Now all of this stuff takes energy, especially the propulsion. The Hyperloop would be propelled by a pretty straightforward 'Linear Induction Motor' in which a thin metal fin on the passenger pod would slide between magnetic elements inside the tube. Now magnetism requires electricity, they're actually the same thing, so how do you power it?

 Powering The Future

Well, if you guessed 9-volt batteries, you guessed wrong. It's actually solar power. Musk's model calls for solar panels to be mounted on the whole length of the Hyperloop tube. With those panels generating 120 watts per square meter, he thinks they'll generate an average of 57 megawatts of energy per year ,which is actually more than the Hyperloop would use.

So easy-peasy right? Well Musk's plan is elegant in its simplicity but Physics can often be more complex than it sounds so we're linking to his whole proposal below.

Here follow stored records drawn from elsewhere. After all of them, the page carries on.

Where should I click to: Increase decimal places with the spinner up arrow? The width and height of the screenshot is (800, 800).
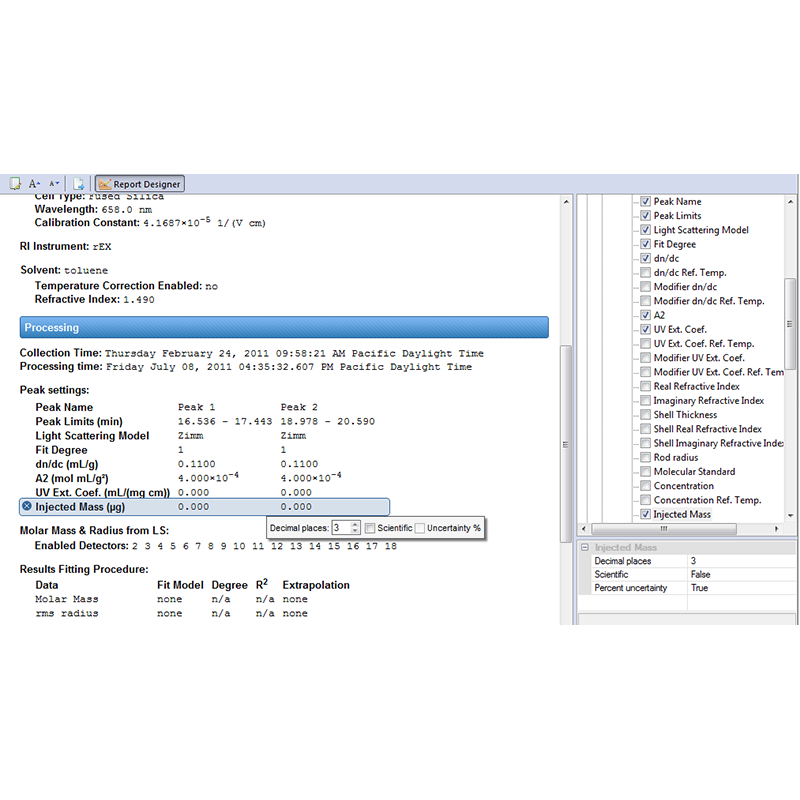coord(355,524)
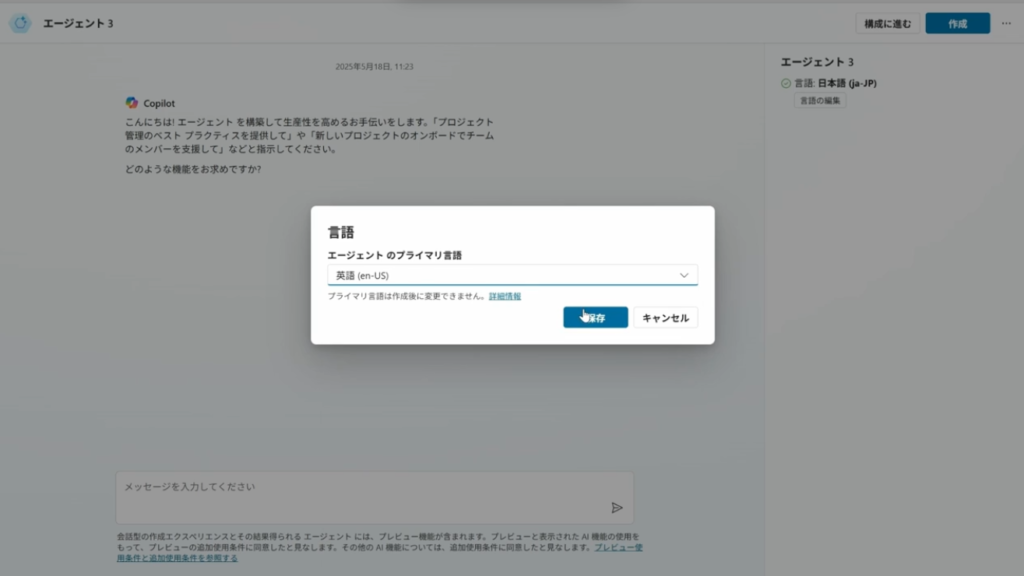Click the 構成に進む button

887,23
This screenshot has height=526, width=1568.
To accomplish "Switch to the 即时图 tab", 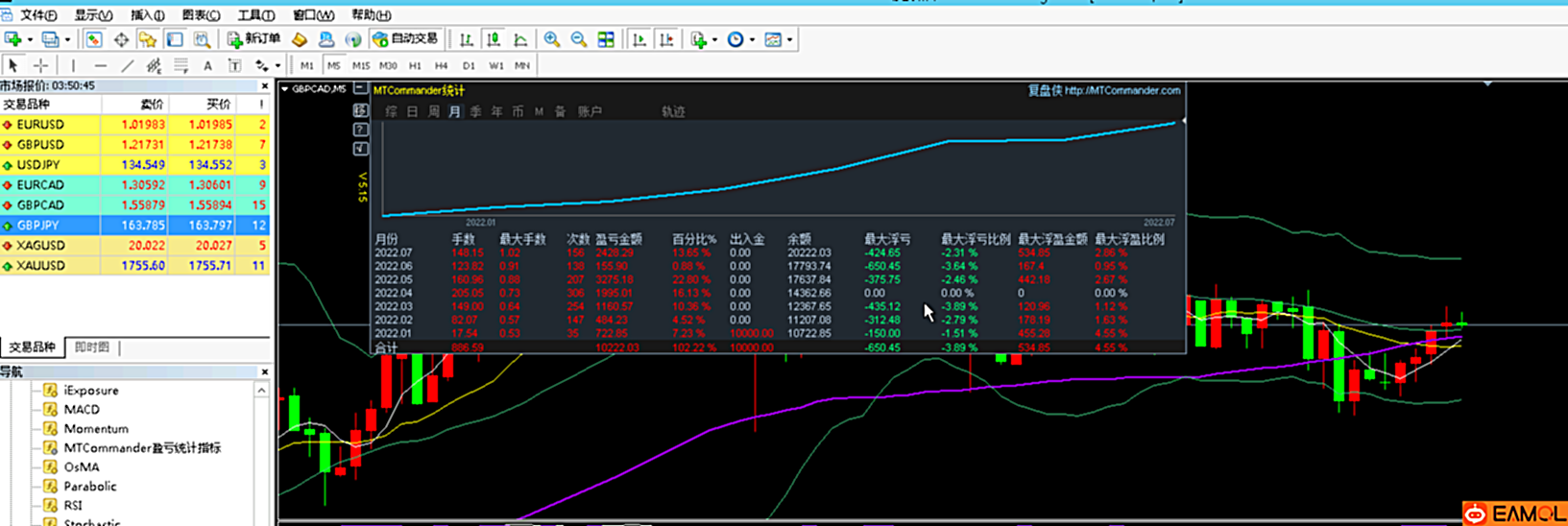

What makes things really difficult is all the red-tape and here Musk faces probably the toughest question - how can he get others, namely the State of California, on board with this idea? At a total cost of $6 billion it might not be easy but that's a lot less expensive than the state would probably spend on its planned high-speed-rail project. So far, a number of scientists and planners have voiced support for the Hyperloop and so do we. But I'd like to make my own suggestion, Mr Musk. 560 kilometer long slip and slide.